===== EXTRAIT DU TEXTE

Après l’effondrement du British National Party (BNP) et la disparition de l’EDL, l’extrême droite a connu une période de regroupement. La SAE est dirigée par un chypriote grec, Paul Prodromou, qui est obsédé par l’idée de l’« unité » de l’extrême droite ; il a essayé pendant des années de réunir tous les éléments disparates de l’extrême droite, souvent avec peu de succès. Mais la dernière mobilisation à Douvres a été la première initiative dans laquelle il a été impliqué qui a attiré un nombre significatif de personnes, et la droite pense que ce fut une grande victoire pour eux. S’ils obtiennent ce qu’ils pensent être une nouvelle victoire à Douvres, ils seront potentiellement plus unifiés ; les liens organisationnels développés lors de la dernière manifestation à Douvres seront renforcés, et il y a un risque que se développe quelque chose de plus durable à partir de cette coalition.

Une autre chose que les gens doivent prendre au sérieux est le risque de développement par l’extrême droite de sa capacité de violence contre la gauche. La dernière manifestation à Douvres eut lieu environ un mois après que des sympathisants de la SEA basés à Londres ont organisé une attaque contre des fans de football de gauche à Thamesmead, laquelle fit annuler un match. Si ceci n’avait pas eu lieu, ils n’auraient probablement pas été aussi confiants lorsque nous avons pris leur lieu de rassemblement. A la suite des précédentes manifestations à Douvres, les groupes d’extrême droite se sont mobilisés pour s’opposer à des actions de solidarité envers les réfugié-es, à Portsmouth et à Bristol en particulier. Ils ne se seraient pas à sentis suffisamment en confiance pour le faire sans ce qu’ils ont considéré comme étant des victoires à Thamesmead et à Douvres.

==========
===== DONNÉES

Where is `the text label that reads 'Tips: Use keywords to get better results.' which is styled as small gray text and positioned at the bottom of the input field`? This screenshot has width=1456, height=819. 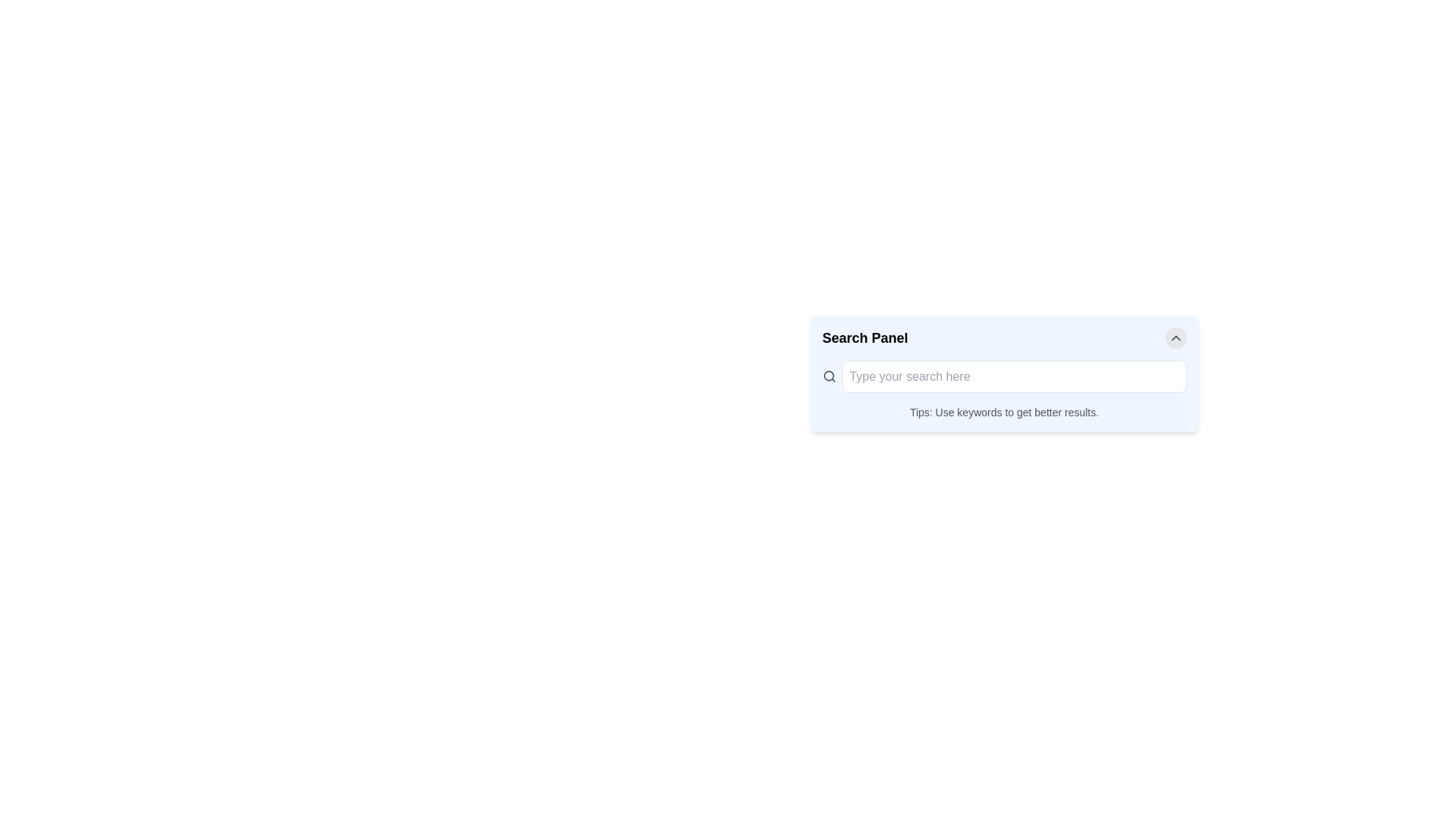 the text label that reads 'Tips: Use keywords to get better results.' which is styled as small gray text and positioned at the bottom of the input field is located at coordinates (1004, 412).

==========
===== DONNÉES

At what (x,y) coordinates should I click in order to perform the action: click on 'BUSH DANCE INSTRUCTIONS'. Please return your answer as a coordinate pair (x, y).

==========

■ CONSIGNE 1:
D'après l'extrait sur l'extrême droite britannique, pourquoi ce que l'extrême droite considérerait comme une nouvelle victoire à Douvres représente-t-il un risque ? Répondez en une à trois phrases.
■ CONSIGNE 2:
Transcrivez le passage de l'extrait sur l'extrême droite britannique qui s'ouvre sur les mots contenant "Une autre chose" et se ferme sur "et à Douvres.".
■ CONSIGNE 3:
Rédigez la suite de l'extrait sur l'extrême droite britannique, à partir de sa dernière phrase.

■ RÉPONSE 1:
Une nouvelle victoire perçue à Douvres rendrait potentiellement l'extrême droite plus unifiée. Les liens organisationnels développés lors de la dernière manifestation seraient renforcés, avec le risque qu'une structure plus durable naisse de cette coalition.

■ RÉPONSE 2:
Une autre chose que les gens doivent prendre au sérieux est le risque de développement par l’extrême droite de sa capacité de violence contre la gauche. La dernière manifestation à Douvres eut lieu environ un mois après que des sympathisants de la SEA basés à Londres ont organisé une attaque contre des fans de football de gauche à Thamesmead, laquelle fit annuler un match. Si ceci n’avait pas eu lieu, ils n’auraient probablement pas été aussi confiants lorsque nous avons pris leur lieu de rassemblement. A la suite des précédentes manifestations à Douvres, les groupes d’extrême droite se sont mobilisés pour s’opposer à des actions de solidarité envers les réfugié-es, à Portsmouth et à Bristol en particulier. Ils ne se seraient pas à sentis suffisamment en confiance pour le faire sans ce qu’ils ont considéré comme étant des victoires à Thamesmead et à Douvres.

■ RÉPONSE 3:
S’ils obtiennent ce qu’ils pensent être une nouvelle victoire à Douvres, il y a un risque très réel de voir s’accroître la violence de l’extrême droite envers la gauche, et Pas seulement sur le terrain de l’antifascisme. Si nous arrivons à une nette victoire à Douvres, nous pourrons mettre un terme au processus de regroupement de l’extrême droite et frapper un grand coup contre leur capacité à s’organiser contre nous. Je n’oublierai jamais l’air timide de Prodromou quand il se cachait dans un fossé lors de la première manifestation à Douvres où nous nous sommes opposés. Nous voulons que l’ensemble de l’extrême droite soit ainsi intimidée, tout le temps.
L’un des développements positifs de l’AFN l’année dernière fut le développement des relations avec d’autres, peut-être des organisations moins radicales, et une réelle tentative de développer une approche mixte de la mobilisation antifasciste. Comment ce processus se développe-t-il ?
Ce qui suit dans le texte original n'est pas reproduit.